Title: Girlhood
Author: Cat Clarke
Published by: Quercus
Publication date: 4th May 2017
Pages: 342, paperback
Genre: YA, contemporary
Harper has tried to forget the past and fit in at expensive boarding school Duncraggan Academy. Her new group of friends are tight; the kind of girls who Harper knows have her back. But Harper can’t escape the guilt of her twin sister’s Jenna’s death, and her own part in it – and she knows noone else will ever really understand.
But new girl Kirsty seems to get Harper in ways she never expected. She has lost a sister too. Harper finally feels secure. She finally feels…loved. As if she can grow beyond the person she was when Jenna died.

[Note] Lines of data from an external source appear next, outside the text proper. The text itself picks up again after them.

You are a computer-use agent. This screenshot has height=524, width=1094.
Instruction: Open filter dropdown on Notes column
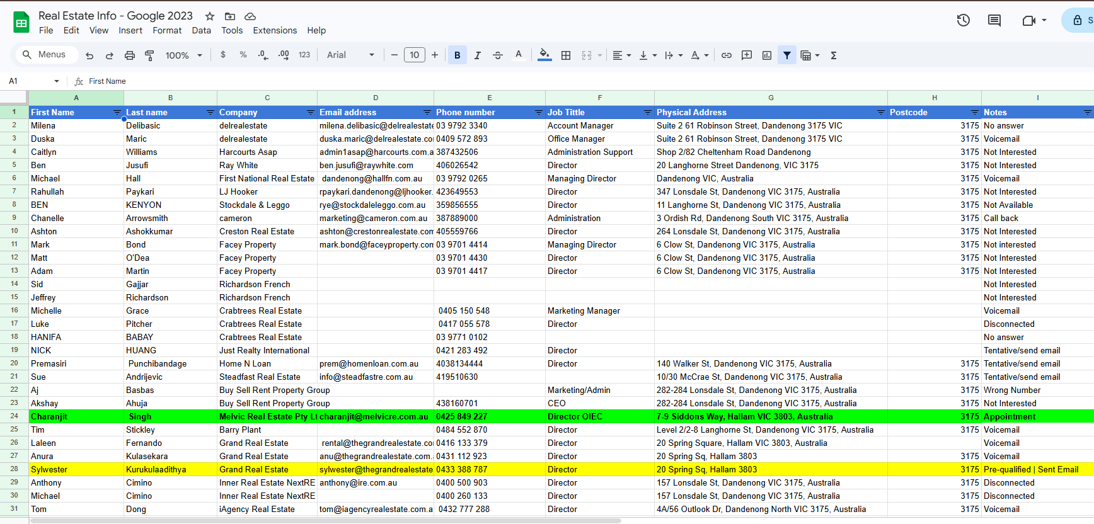click(1087, 112)
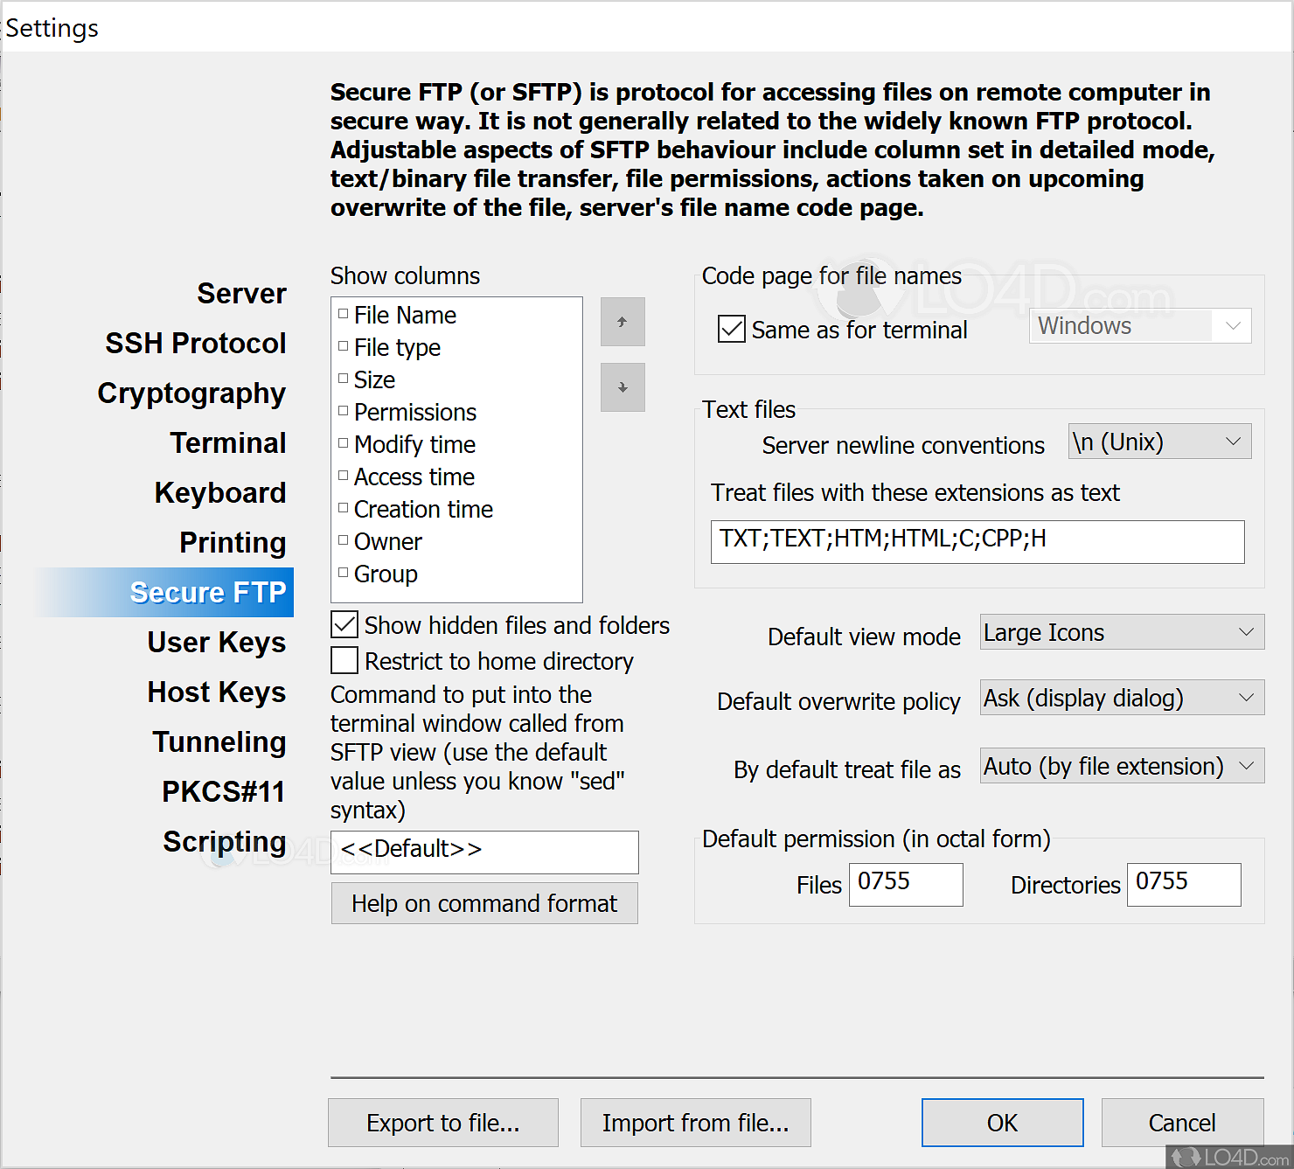Disable "Show hidden files and folders"
Screen dimensions: 1294x1169
coord(344,624)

Then Kirsty’s behaviour becomes more erratic. Why is her life a perfect mirror of Harper’s? And why is she so obsessed with Harper’s lost sister? Soon, Harper’s closeness with Kirsty begins to threaten her other relationships, and her own sense of identity.
How can Harper get back to the person she wants to be, and to the girls who mean the most to her?
A darkly compulsive story about love, death, and growing up under the shadow of grief.
***
I’ve had a copy of Girlhood since YALC in the summer of 2017, and it intrigued me from the first time I heard about it. I haven’t read any Cat Clarke in a while, but a couple of years ago I made my way through the rest of her books, and I really enjoyed all of them, so I couldn’t wait to read this one! I raced through this book, and it is definitely one of the best YA contemporaries I have read in a while (I think it’s also important to point out, for those of you who are unaware, that this book does talk about eating disorders throughout the story, so that is something to bear in mind if that is a sensitive topic for you).